Although citation-based indicators are widely used for research evaluation, they are not useful for recently published research, reflect only one of the three common dimensions of research quality, and have little value in some social sciences, arts and humanities. Large Language Models (LLMs) have been shown to address some of these weaknesses, with ChatGPT-4o mini showing the most promising results, although on incomplete data. This article reports by far the largest scale evaluation of ChatGPT-4o mini yet and also evaluates its larger sibling ChatGPT-4o and ChatGPT-5 mini. Based on comparisons between LLM scores, averaged over 5 repetitions, and departmental average quality scores for 107,212 UK-based refereed journal articles, ChatGPT-4o is marginally better than ChatGPT-4o mini in most of the 34 field-based Units of Assessment (UoAs) tested, although combining both gives better results than either one. ChatGPT-4o scores have a positive correlation with research quality in 33 of the 34 UoAs, with the results being statistically significant in 31. The most substantial exception is Physics, for which citations are more useful. ChatGPT-4o scores had a higher correlation with research quality than long term citation rates in 21 out of 34 UoAs and a higher correlation than short term citation rates in 26 out of 34 UoAs. ChatGPT-5 mini has even stronger correlations overall. In summary, the results give the first large scale evidence that ChatGPT-4o and ChatGPT-5 mini are competitive with citations as new research quality indicator sources.

翻译：尽管基于引用的指标被广泛用于研究评估，但它们不适用于近期发表的研究成果，仅能反映研究质量三个常见维度中的一个，并且在某些社会科学、艺术与人文学科中价值有限。
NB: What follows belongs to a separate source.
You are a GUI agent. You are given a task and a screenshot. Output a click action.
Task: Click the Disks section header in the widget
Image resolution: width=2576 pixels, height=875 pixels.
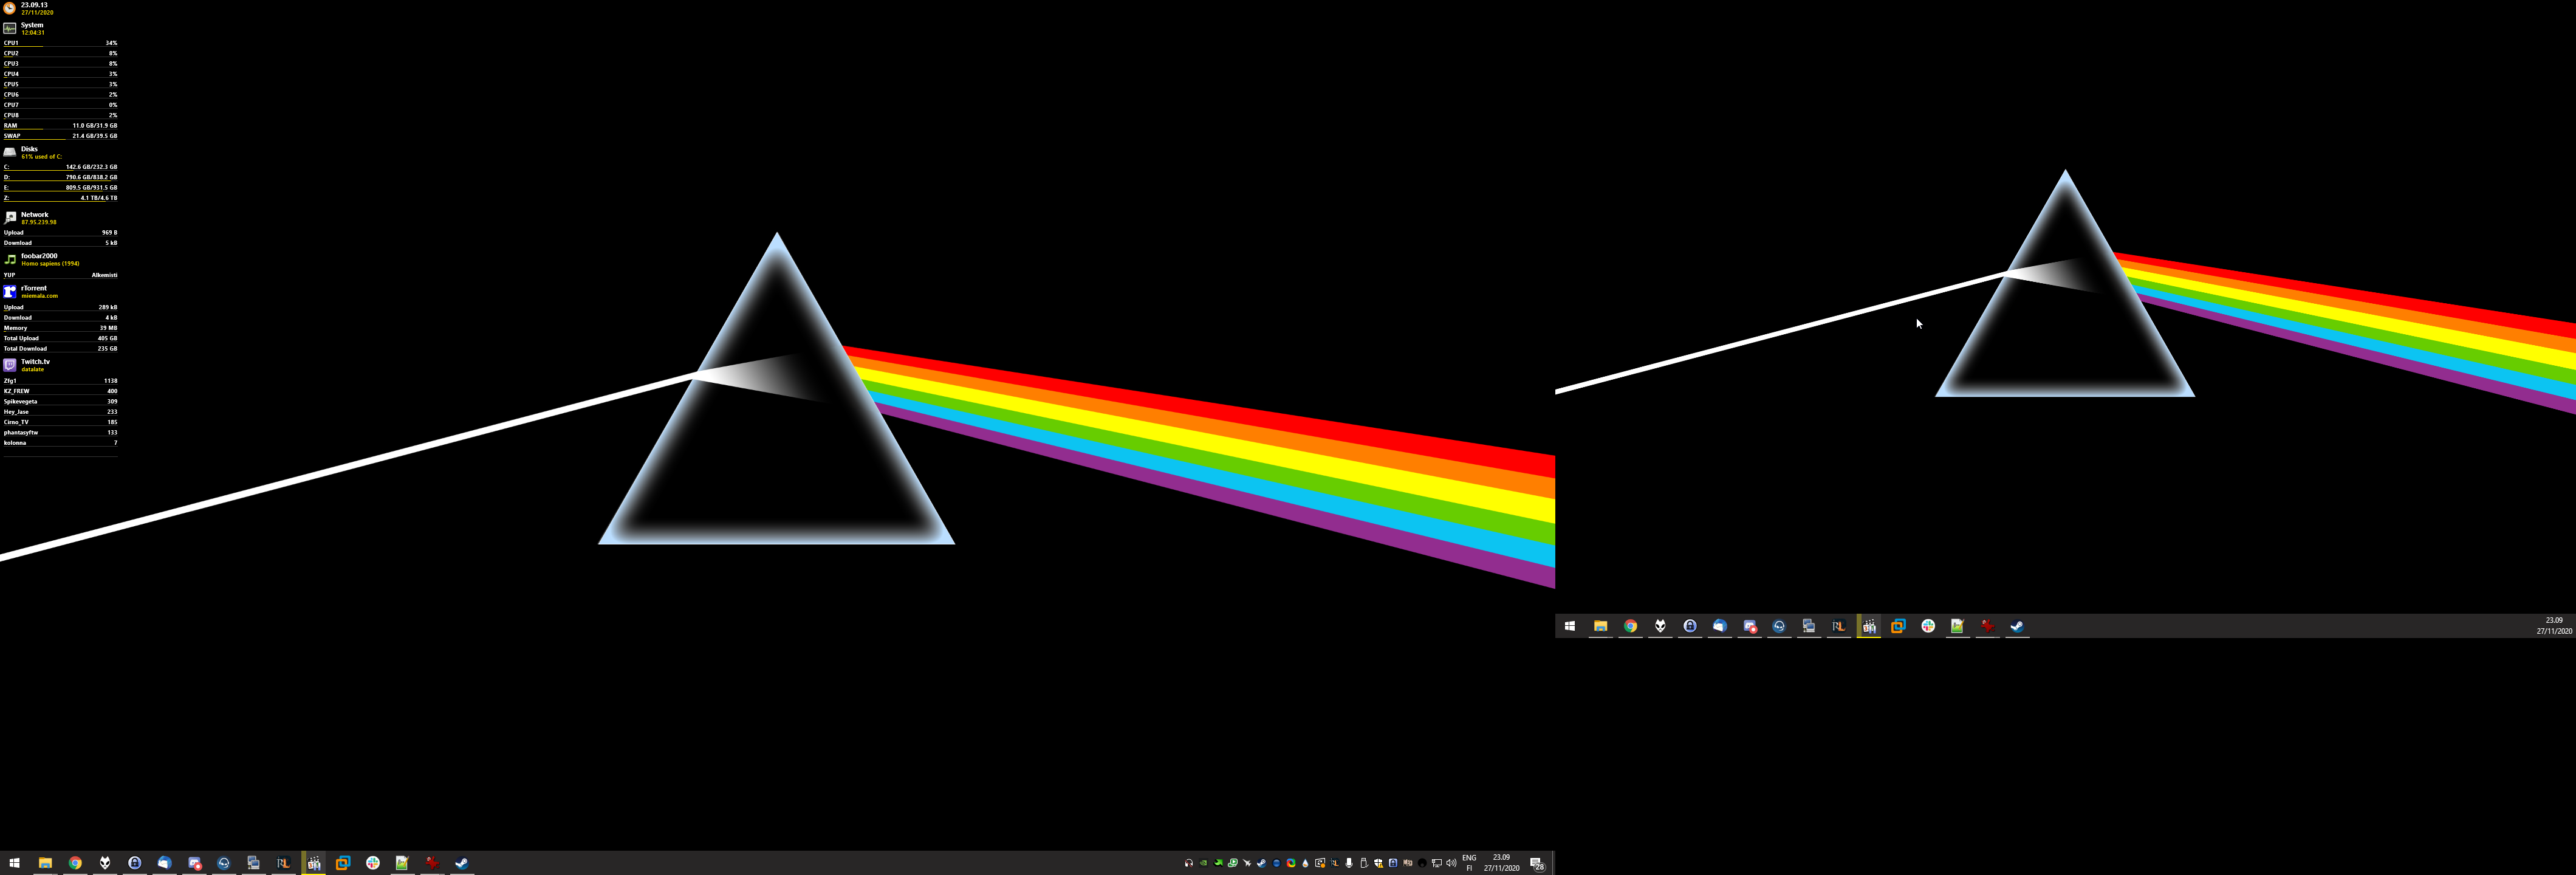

大型语言模型（LLMs）已被证明能够弥补其中部分缺陷，其中ChatGPT-4o mini展现出最具前景的结果（尽管基于不完整数据）。本文报道了迄今为止规模最大的ChatGPT-4o mini评估研究，同时评估了其更大规模的姊妹模型ChatGPT-4o与ChatGPT-5 mini。基于LLM评分（经5次重复计算平均值）与107,212篇英国同行评审期刊文章的部门平均质量评分的比较，在测试的34个基于领域的评估单元中，ChatGPT-4o在大多数单元中略优于ChatGPT-4o mini，但两者结合使用能获得比单一模型更好的结果。ChatGPT-4o评分在34个评估单元中的33个与研究质量呈正相关，其中31个单元的结果具有统计学显著性。最显著的例外是物理学领域，在该领域引用指标更具参考价值。在34个评估单元中，ChatGPT-4o评分与长期引用率相比在21个单元具有更高相关性，与短期引用率相比在26个单元具有更高相关性。ChatGPT-5 mini整体展现出更强的相关性。综上所述，本研究首次通过大规模证据表明，ChatGPT-4o与ChatGPT-5 mini作为新兴研究质量指标来源，已具备与引用指标相竞争的能力。